From the line that contains "Instruction: Click the chatbot logo in header" to the last line of the data, every line is to be transcribed exactly; no other line is to be included.

START PROVIDED DATA

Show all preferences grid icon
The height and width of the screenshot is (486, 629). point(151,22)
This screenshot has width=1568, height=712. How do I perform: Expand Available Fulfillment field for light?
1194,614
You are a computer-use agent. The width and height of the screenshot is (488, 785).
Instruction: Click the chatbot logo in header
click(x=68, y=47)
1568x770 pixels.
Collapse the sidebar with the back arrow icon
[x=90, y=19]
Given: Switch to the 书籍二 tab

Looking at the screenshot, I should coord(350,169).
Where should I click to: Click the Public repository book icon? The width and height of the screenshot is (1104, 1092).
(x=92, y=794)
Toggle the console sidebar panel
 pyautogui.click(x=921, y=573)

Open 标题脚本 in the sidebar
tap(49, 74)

END PROVIDED DATA

## SOLUTION TO THIS TASK
Instruction: Click the chatbot logo in header
click(x=68, y=47)
1568x770 pixels.
Collapse the sidebar with the back arrow icon
[x=90, y=19]
Given: Switch to the 书籍二 tab

Looking at the screenshot, I should coord(350,169).
Where should I click to: Click the Public repository book icon? The width and height of the screenshot is (1104, 1092).
(x=92, y=794)
Toggle the console sidebar panel
 pyautogui.click(x=921, y=573)

Open 标题脚本 in the sidebar
tap(49, 74)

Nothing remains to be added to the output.